[Item coordinate data]
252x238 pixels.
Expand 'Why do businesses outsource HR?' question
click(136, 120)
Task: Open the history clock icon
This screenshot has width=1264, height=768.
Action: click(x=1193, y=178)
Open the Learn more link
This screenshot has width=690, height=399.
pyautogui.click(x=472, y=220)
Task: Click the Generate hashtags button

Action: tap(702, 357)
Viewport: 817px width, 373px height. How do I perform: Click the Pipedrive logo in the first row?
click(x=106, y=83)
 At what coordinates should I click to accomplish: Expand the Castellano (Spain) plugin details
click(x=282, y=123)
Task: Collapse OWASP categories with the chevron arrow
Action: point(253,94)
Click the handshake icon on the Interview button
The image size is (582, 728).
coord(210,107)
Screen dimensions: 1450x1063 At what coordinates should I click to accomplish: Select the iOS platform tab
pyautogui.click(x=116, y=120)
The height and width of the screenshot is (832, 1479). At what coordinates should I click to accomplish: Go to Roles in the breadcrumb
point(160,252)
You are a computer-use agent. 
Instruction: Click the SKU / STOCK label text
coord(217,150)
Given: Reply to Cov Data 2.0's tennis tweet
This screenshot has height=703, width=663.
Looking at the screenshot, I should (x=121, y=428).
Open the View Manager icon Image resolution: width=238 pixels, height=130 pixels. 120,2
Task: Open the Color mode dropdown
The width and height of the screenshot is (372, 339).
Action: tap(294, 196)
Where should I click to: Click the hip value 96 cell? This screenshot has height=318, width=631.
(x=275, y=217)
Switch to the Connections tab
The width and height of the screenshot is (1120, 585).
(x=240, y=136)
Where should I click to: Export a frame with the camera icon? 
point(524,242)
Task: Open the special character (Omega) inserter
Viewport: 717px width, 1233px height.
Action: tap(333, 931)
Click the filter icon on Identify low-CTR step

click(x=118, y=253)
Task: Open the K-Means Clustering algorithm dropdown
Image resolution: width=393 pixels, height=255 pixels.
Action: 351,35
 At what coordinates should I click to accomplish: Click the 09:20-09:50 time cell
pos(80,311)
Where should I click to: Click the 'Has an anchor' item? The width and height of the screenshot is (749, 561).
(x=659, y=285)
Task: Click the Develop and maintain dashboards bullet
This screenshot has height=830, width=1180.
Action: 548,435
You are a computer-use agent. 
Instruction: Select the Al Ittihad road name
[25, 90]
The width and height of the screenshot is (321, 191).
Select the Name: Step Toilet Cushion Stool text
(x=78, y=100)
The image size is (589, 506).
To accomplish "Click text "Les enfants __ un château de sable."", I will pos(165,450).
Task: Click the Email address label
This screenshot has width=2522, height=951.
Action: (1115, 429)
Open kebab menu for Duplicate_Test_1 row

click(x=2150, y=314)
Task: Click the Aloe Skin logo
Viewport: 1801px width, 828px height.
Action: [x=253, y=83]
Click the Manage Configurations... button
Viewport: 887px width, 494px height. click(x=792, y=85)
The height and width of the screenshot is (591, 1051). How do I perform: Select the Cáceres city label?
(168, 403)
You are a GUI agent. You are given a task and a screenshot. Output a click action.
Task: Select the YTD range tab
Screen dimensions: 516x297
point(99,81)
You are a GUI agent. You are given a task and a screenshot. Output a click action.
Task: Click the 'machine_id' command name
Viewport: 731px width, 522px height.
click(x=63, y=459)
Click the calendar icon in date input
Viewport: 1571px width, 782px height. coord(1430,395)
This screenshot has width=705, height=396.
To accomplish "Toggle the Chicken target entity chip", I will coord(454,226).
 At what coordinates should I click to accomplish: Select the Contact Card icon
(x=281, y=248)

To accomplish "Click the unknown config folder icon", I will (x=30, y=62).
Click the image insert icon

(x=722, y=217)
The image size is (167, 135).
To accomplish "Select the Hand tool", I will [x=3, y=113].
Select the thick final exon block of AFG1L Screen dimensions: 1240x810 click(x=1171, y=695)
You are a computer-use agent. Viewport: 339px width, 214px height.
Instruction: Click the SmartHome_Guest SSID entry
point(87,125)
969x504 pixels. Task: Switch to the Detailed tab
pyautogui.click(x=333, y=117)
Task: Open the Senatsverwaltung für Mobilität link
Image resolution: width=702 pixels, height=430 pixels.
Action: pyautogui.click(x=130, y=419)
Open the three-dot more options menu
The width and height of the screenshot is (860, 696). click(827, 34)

→ TASK STATEMENT
Change every "Screen dimensions" in the records to "Display size", leaving everything else untouched.

→ REPLY
252x238 pixels.
Expand 'Why do businesses outsource HR?' question
click(136, 120)
Task: Open the history clock icon
This screenshot has width=1264, height=768.
Action: click(x=1193, y=178)
Open the Learn more link
This screenshot has width=690, height=399.
pyautogui.click(x=472, y=220)
Task: Click the Generate hashtags button

Action: tap(702, 357)
Viewport: 817px width, 373px height. How do I perform: Click the Pipedrive logo in the first row?
click(x=106, y=83)
 At what coordinates should I click to accomplish: Expand the Castellano (Spain) plugin details
click(x=282, y=123)
Task: Collapse OWASP categories with the chevron arrow
Action: point(253,94)
Click the handshake icon on the Interview button
The image size is (582, 728).
coord(210,107)
Display size: 1450x1063 At what coordinates should I click to accomplish: Select the iOS platform tab
pyautogui.click(x=116, y=120)
The height and width of the screenshot is (832, 1479). At what coordinates should I click to accomplish: Go to Roles in the breadcrumb
point(160,252)
You are a computer-use agent. 
Instruction: Click the SKU / STOCK label text
coord(217,150)
Given: Reply to Cov Data 2.0's tennis tweet
This screenshot has height=703, width=663.
Looking at the screenshot, I should (x=121, y=428).
Open the View Manager icon Image resolution: width=238 pixels, height=130 pixels. 120,2
Task: Open the Color mode dropdown
The width and height of the screenshot is (372, 339).
Action: tap(294, 196)
Where should I click to: Click the hip value 96 cell? This screenshot has height=318, width=631.
(x=275, y=217)
Switch to the Connections tab
The width and height of the screenshot is (1120, 585).
(x=240, y=136)
Where should I click to: Export a frame with the camera icon? 
point(524,242)
Task: Open the special character (Omega) inserter
Viewport: 717px width, 1233px height.
Action: tap(333, 931)
Click the filter icon on Identify low-CTR step

click(x=118, y=253)
Task: Open the K-Means Clustering algorithm dropdown
Image resolution: width=393 pixels, height=255 pixels.
Action: 351,35
 At what coordinates should I click to accomplish: Click the 09:20-09:50 time cell
pos(80,311)
Where should I click to: Click the 'Has an anchor' item? The width and height of the screenshot is (749, 561).
(x=659, y=285)
Task: Click the Develop and maintain dashboards bullet
This screenshot has height=830, width=1180.
Action: 548,435
You are a computer-use agent. 
Instruction: Select the Al Ittihad road name
[25, 90]
The width and height of the screenshot is (321, 191).
Select the Name: Step Toilet Cushion Stool text
(x=78, y=100)
The image size is (589, 506).
To accomplish "Click text "Les enfants __ un château de sable."", I will pos(165,450).
Task: Click the Email address label
This screenshot has width=2522, height=951.
Action: (1115, 429)
Open kebab menu for Duplicate_Test_1 row

click(x=2150, y=314)
Task: Click the Aloe Skin logo
Viewport: 1801px width, 828px height.
Action: [x=253, y=83]
Click the Manage Configurations... button
Viewport: 887px width, 494px height. click(x=792, y=85)
The height and width of the screenshot is (591, 1051). How do I perform: Select the Cáceres city label?
(168, 403)
You are a GUI agent. You are given a task and a screenshot. Output a click action.
Task: Select the YTD range tab
Display size: 516x297
point(99,81)
You are a GUI agent. You are given a task and a screenshot. Output a click action.
Task: Click the 'machine_id' command name
Viewport: 731px width, 522px height.
click(x=63, y=459)
Click the calendar icon in date input
Viewport: 1571px width, 782px height. coord(1430,395)
This screenshot has width=705, height=396.
To accomplish "Toggle the Chicken target entity chip", I will coord(454,226).
 At what coordinates should I click to accomplish: Select the Contact Card icon
(x=281, y=248)

To accomplish "Click the unknown config folder icon", I will (x=30, y=62).
Click the image insert icon

(x=722, y=217)
The image size is (167, 135).
To accomplish "Select the Hand tool", I will [x=3, y=113].
Select the thick final exon block of AFG1L Display size: 1240x810 click(x=1171, y=695)
You are a computer-use agent. Viewport: 339px width, 214px height.
Instruction: Click the SmartHome_Guest SSID entry
point(87,125)
969x504 pixels. Task: Switch to the Detailed tab
pyautogui.click(x=333, y=117)
Task: Open the Senatsverwaltung für Mobilität link
Image resolution: width=702 pixels, height=430 pixels.
Action: pyautogui.click(x=130, y=419)
Open the three-dot more options menu
The width and height of the screenshot is (860, 696). click(827, 34)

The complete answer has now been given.